Our second case was a 55-year-old female patient who visited for lumbar disc herniation (LDH). It was learned from her history that she had been operated once under general anaesthesia (1.5 years ago, mastectomy) and once under spinal anaesthesia (6 months ago, hysterectomy), and she had not had any problems because of mastectomy performed under general anaesthesia. Chemotherapy had been applied after mastectomy, and a single dose of 2.5 mg letrozole therapy (Femara, Novartis) had been initiated for maintenance. It was learned that after therapy, she had visited the emergency unit four times because of angioedema, and she had been intubated once for this reason.
In the second surgery of the patient that was performed for endometrium ca, spinal anaesthesia was administered to avoid polypharmacy because of the history of frequent angioedema. No problem was encountered during the intervention. After she was taken to the recovery room, she reported nausea, and therefore, she was intravenously administered 4 mg ondansetron. After approximately 5 min, she stated that she could not breathe and her lips swelled, and she developed respiratory arrest. She was intubated with difficulty through a balloon-valve mask and intubated with rapid sequence induction. Then, she was taken to the intensive care unit for close monitorization. After 24 h, the requirement for intensive care dissipated, and she was transferred to the clinic.

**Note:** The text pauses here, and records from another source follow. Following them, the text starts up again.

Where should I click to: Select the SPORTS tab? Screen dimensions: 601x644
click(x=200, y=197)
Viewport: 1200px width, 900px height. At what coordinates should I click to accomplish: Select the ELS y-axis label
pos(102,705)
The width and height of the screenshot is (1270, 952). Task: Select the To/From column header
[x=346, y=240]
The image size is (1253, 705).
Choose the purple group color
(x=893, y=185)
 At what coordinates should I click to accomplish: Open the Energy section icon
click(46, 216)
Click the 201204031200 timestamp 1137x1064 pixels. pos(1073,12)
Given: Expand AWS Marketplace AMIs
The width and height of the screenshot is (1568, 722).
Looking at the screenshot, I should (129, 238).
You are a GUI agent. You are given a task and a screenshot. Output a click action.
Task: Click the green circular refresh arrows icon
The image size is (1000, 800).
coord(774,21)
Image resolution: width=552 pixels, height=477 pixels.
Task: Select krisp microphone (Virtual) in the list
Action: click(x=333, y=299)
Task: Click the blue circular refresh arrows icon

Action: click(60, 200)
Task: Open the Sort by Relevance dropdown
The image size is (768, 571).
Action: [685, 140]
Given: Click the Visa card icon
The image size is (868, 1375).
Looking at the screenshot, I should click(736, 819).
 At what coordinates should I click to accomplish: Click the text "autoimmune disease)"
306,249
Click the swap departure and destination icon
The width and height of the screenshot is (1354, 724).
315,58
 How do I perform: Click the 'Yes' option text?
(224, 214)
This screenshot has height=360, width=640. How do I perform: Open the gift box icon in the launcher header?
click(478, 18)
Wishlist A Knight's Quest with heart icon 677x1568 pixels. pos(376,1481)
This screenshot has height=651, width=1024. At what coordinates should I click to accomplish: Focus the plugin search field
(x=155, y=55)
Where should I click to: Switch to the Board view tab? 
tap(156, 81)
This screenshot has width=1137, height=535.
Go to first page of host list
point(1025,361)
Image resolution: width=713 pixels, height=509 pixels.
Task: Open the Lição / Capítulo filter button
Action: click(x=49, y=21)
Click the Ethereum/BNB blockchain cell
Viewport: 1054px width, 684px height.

In the third surgery of the same patient for LDH, she was tested for any allergy to drugs that were used in the routine anaesthesia practice, in accordance with the recommendation of the consulting physician from the Department of Internal Diseases. The results of the allergy tests were positive to vecuronium, atracurium and mivacurium from the muscle relaxants, H2 receptor blockers and NSAIs and ondansetron as anti-emetic. Therefore, the patient, who refused regional anaesthesia application, was not administered these drugs before, during or after the operation.
After possible risks were explained to the patient, she was taken to the operating room, and no complications developed during the perioperative period. Then, she was extubated and kept under control in the recovery room for approximately 2 h. With the recommendation of monitorization, she was transferred to the clinic.
The patient’s history of no complication in the first surgery that was performed under general anaesthesia, hypersensitivity symptoms increasing after CT and ondansetron-induced angioedema that developed after spinal anaesthesia led us to be more careful in the last operation. In patients receiving CT, changes in the immune system activate a classical complement system, such as hereditary angioedema physiopathology, and can cause a decrease in C1q and an increase in the bradykinin level without any change in the C3 level (3, 4). Clinical reflection of this condition is intermittent angioedema of subcutaneous tissues without itching, and bradykinin is demonstrated as the responsible agent (5). It has been reported that this condition is generally observed in patients with C1INH deficiency (3). Because in the laboratory of our hospital, the C1INH level could not be examined, its level in our patient was not controlled. In patients with a low level of C1INH, concentrated C1INH (cetor), concentrated kallikrein inhibitor (ecalantide), B2 bradykinin receptor antagonists (Icatibant), fresh frozen plasma and corticosteroids are used for treatment (5).
Similar to the case of Hakimoglu et al. (1), our patients had no history of a known allergy to any drug before chemotherapy. Because it is known that many drugs used in anaesthesia practice at present can cause anaphylactoid and anaphylactic reactions, the basis of the anaesthetic approach for patients receiving CT should include avoiding factors that could lead to this situation, taking necessary precautions and avoiding polypharmacy.